Disposable software is appropriate when the cost of correctness is low, the scope is narrow, the lifetime is short, and the purpose is exploration, communication, or personal utility.

Durable software is needed when reliability, security, maintainability, compliance, scale, shared ownership, or long-term evolution matter.

The future is not that everything becomes disposable. The future is that software splits more clearly into categories:

  • Some software should be treated like infrastructure.
  • Some software should be treated like a product.
  • Some software should be treated like a prototype.
  • Some software should be treated like a temporary tool.
  • And some software should be generated, used, and thrown away.

The problem is that our organizations, engineering habits, and product processes were mostly built for the first two categories. We are still learning how to work with the last three.

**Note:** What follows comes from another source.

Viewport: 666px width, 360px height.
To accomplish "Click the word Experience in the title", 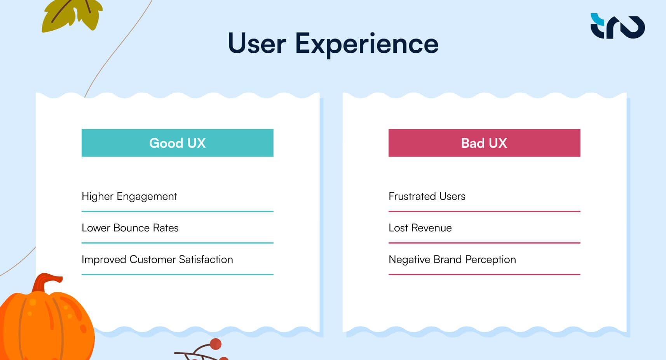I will (x=366, y=44).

The practice of using disposable software well

Disposable software still requires judgment.

There is a balance between token cost, time saved, risk, and usefulness. There is a skill in knowing when to generate, when to refine, when to stop, and when to rebuild properly. There is also a skill in knowing when a prototype has served its purpose and should not be promoted into production.

The danger is not that disposable software exists.

The danger is laundering disposable software into durable systems without doing the engineering work.

A prototype can inspire the real system. It can inform the real system. It can provide context for the real system. But production software still needs production constraints: architecture, security, tests, observability, deployment discipline, maintainability, ownership, and clear failure modes. Disposable software should accelerate that path, not bypass it.

The pull request is the same shift, one scale down

There is a smaller version of this story happening inside our daily workflow, and it is worth making the connection explicit.

The pull request used to be finished code waiting to be merged. It is quietly becoming something more: a compressed software object that is generated, reviewed, tested, learned from, and — sometimes — discarded on purpose. I argue that case in detail in Reusing the Pull Request: From Code Contribution to Research Artifact.

Disposable software is that same pattern applied to the whole artifact rather than a single change. A PR is a microcosm; software as a whole is the macrocosm. In both, the scarce resource stopped being the code. As I have argued before, generation got cheap and judgment did not. What you spend your attention on is no longer typing the thing — it is deciding which generated thing is worth keeping, and which one has already done its job and can go.

Conclusion

Software is entering a new era.

For decades, software was expensive enough that every serious effort carried an assumption of permanence. AI weakens that assumption. It lets software be generated for smaller needs, shorter lifetimes, narrower audiences, and more experimental purposes.

That does not make engineering less important. It makes judgment more important.

The question is no longer only: what software should we build?

It is also: what software should we generate temporarily, so we can think, decide, communicate, or act faster?

Disposable software is not a lower form of software. It is a different category of software.

It is software as a sketch. Software as a conversation. Software as a prototype. Software as a single-use tool. Software as context.

And in a world where agents can produce software on demand, learning when to throw software away may become just as important as learning how to build it.


Written and developed with Claude. The arguments are mine; the drafting was collaborative.